On Monday 18 June a plaque was unveiled at Kingsdown Parade to commemorate a celebrated Bristolian. Robert Southey was born in Wine Street in 1774 and a plaque is sited on a post-war building there. His early schooldays were spent on St Michael’s Hill. The Panel welcomed an approach from Professor Robin Bailey of UWE with evidence that 87 Kingsdown Parade had been Southey’s matrimonial home.
Robert Southey was a poet, historian and biographer. He was handsome: although he denounced Byron as belonging to a ‘Satanic school’ of poetry, Byron admitted “The varlet was not an ill-looking knave”.

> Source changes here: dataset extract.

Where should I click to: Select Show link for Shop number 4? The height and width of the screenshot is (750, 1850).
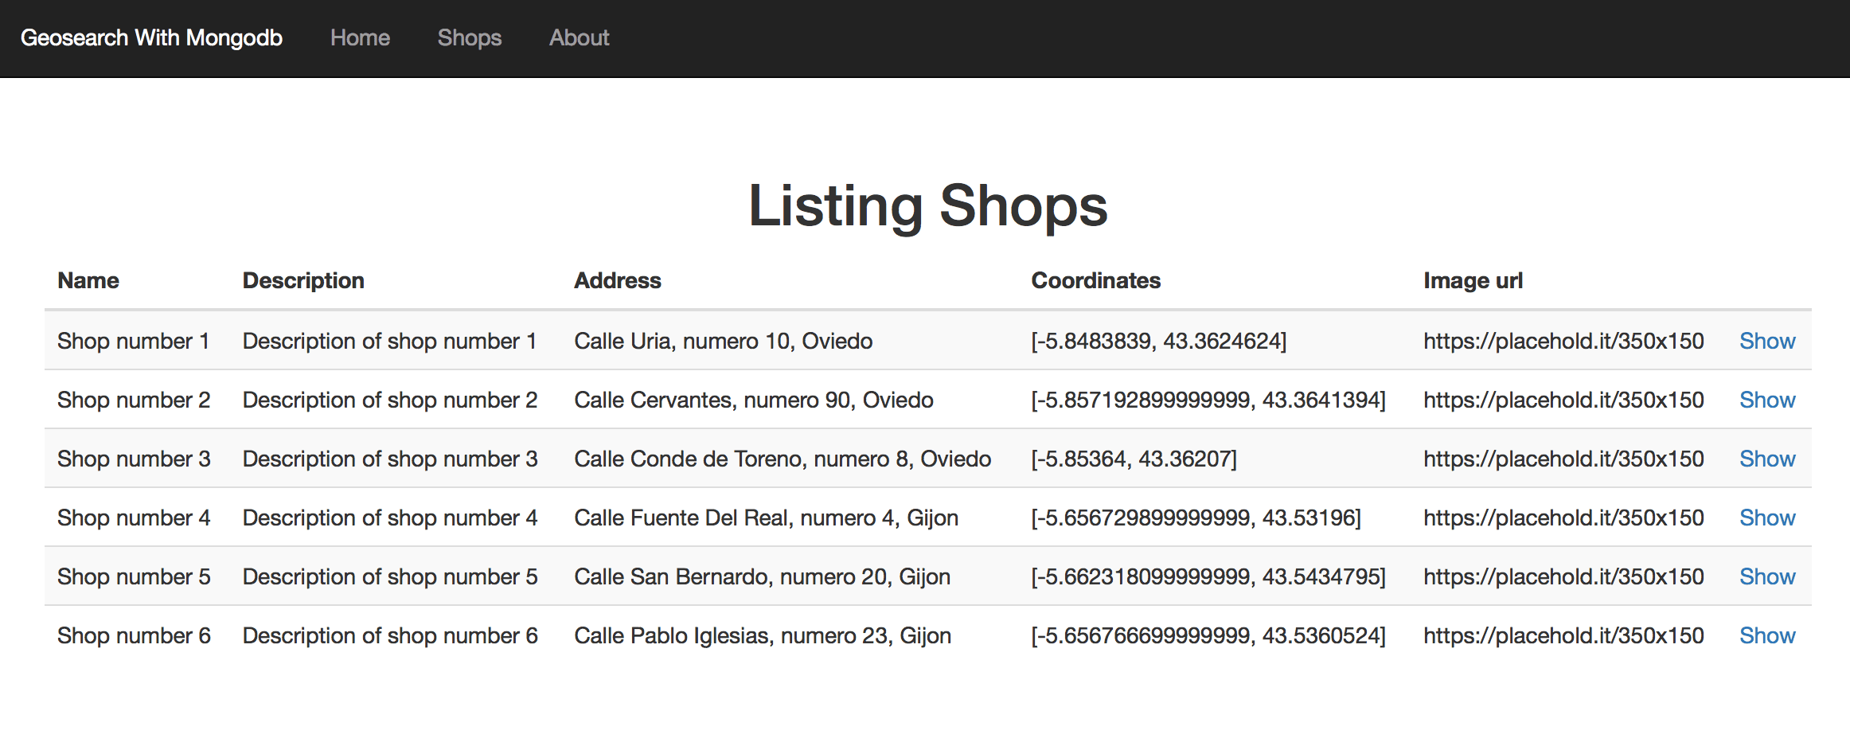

He endowed us with voluminous correspondence which gives a detailed picture of his surroundings: the Bristol of Southey’s time was full of wealthy, flamboyant merchants. He clearly disapproved, writing, “In a word, pride and ostentation are publicly professed. Christenings and burials pompous beyond imagination. A man who dies worth £300 will order £200 of it to be laid out in his funeral procession”.
Well, Southey didn’t get a typical Bristol send-off when he died. He’s buried in Crosthwaite church in Keswick.
But the plaque will forever connect him with the city of his birth.
The unveiling ceremony was a private event with only a dozen in attendance.